The Spirit Room panders toward the actual for two reasons. The first being rather obvious: Branch wrote all of her own music. Despite a few rhymes that border on second-grade level- “some say I’m paranormal/so I just bend their spoon- she does an excellent job with communicating as well as with writing hooks. “All You Wanted,” is probably the catchiest song ever written while the chorus to “You Get Me” drips with feeling and yearning. Branch isn’t immune to revealing her aspirations at popularity and having a boyfriend like every other high schooler, but she does so in a mature enough way that it’s easy to forget that she’s in high school. There’s no name-calling or bashing, no tear-stained confessionals or guy worshipping, but again description. Branch does an excellent job of laying all of her emotion on the line- judgment be damned. This album isn’t about pandering to a bunch of tweens who will spout off about how ‘Michelle Branch writes [my] life,’ it’s about Michelle Branch translating her feelings to words. That these words happen to be relatable is an unintended consequence inherent in teenage writing.

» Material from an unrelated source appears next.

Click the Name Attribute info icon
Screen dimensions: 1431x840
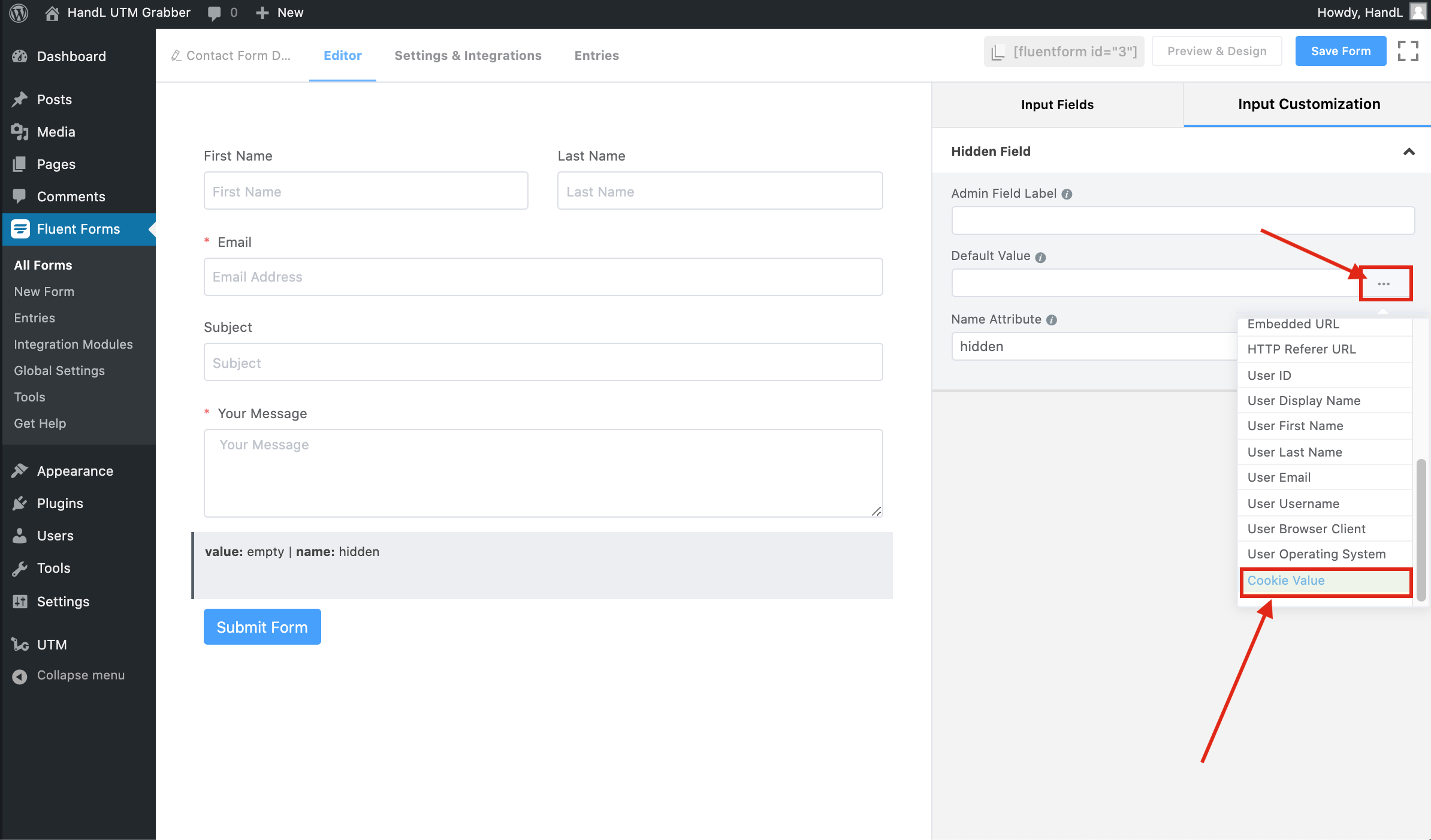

As far as Branch’s vocal delivery goes, it’s more or less peerless for someone so young. She sounds like a young Sheryl Crow, and pours her heart into every line. You can almost feel the passion extended by Branch and poured into the album. The songs are all different enough to allow her to show off her range as well as her skill on guitar and piano. The album obviously caters towards Branch’s skillset of softer pop, but she experiments with genres like pop-rock and country too, refusing to limit herself and therefore being typecast. Even the lovelorn ballad “Goodbye to You,” which could have been a fluff track, is handled with vocal maturity and a serious attitude rarely exhibited by young artists, especially those that have been turned into a commodity by the corporations.

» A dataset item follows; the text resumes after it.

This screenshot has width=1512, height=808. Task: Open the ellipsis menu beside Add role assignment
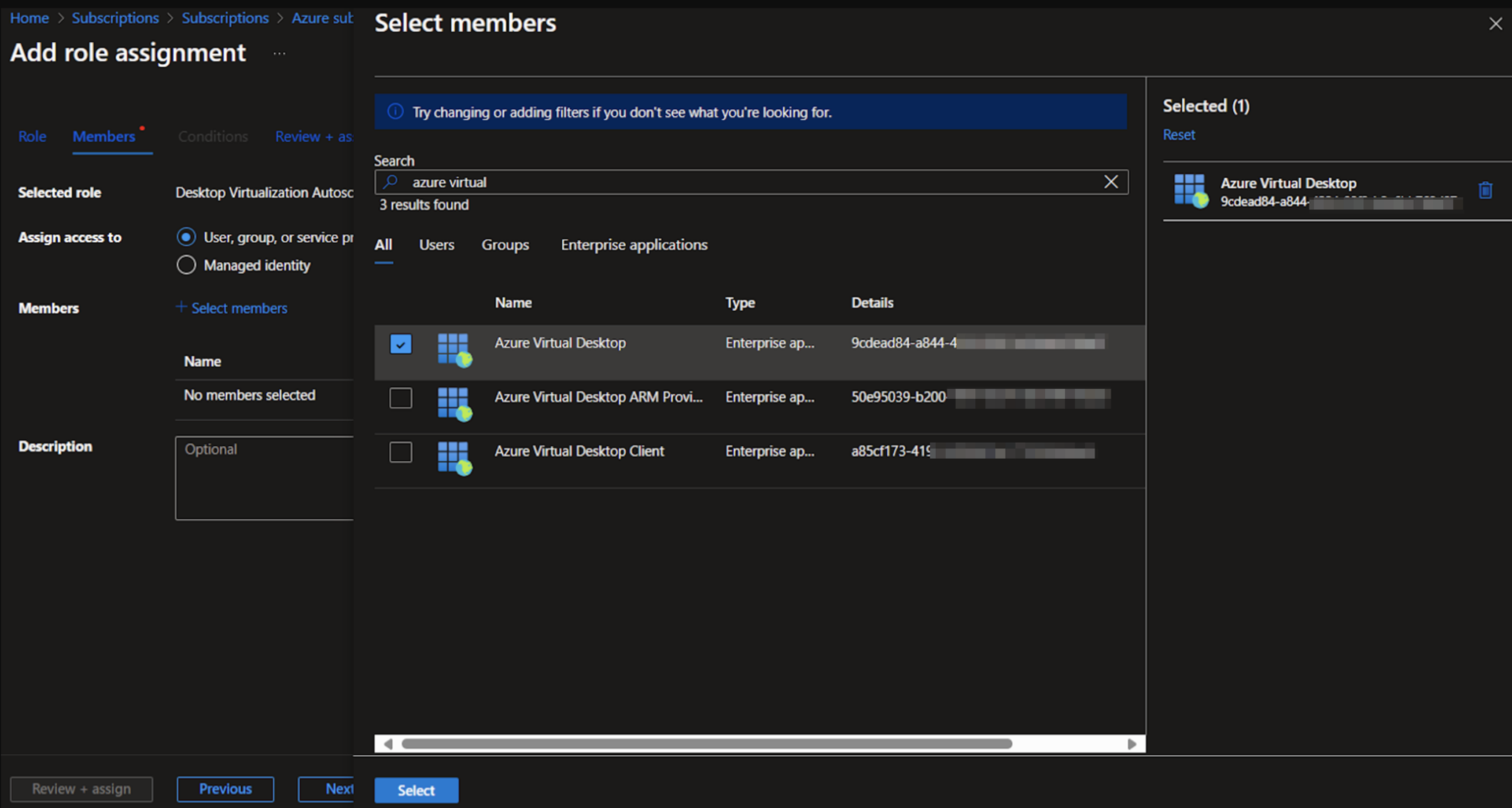click(279, 53)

In retrospect, it’s probably for the best that nobody tried to commercialize Michelle Branch into a commodity. Had somebody noticed her talent after her first album, Broken Bracelets, and tried to make her pander to the crowd that she already writes to unintentionally, it would have changed her. Little moments like the record scratching on “You Set Me Free,” and her foray into country “Here With Me,” may have been eliminated and made the record less personal, less authentic. In a cultural climate that values the supposed authenticity of teenage words, it’s nice to hear a teen that didn’t feel the need to sound real- she was just born that way.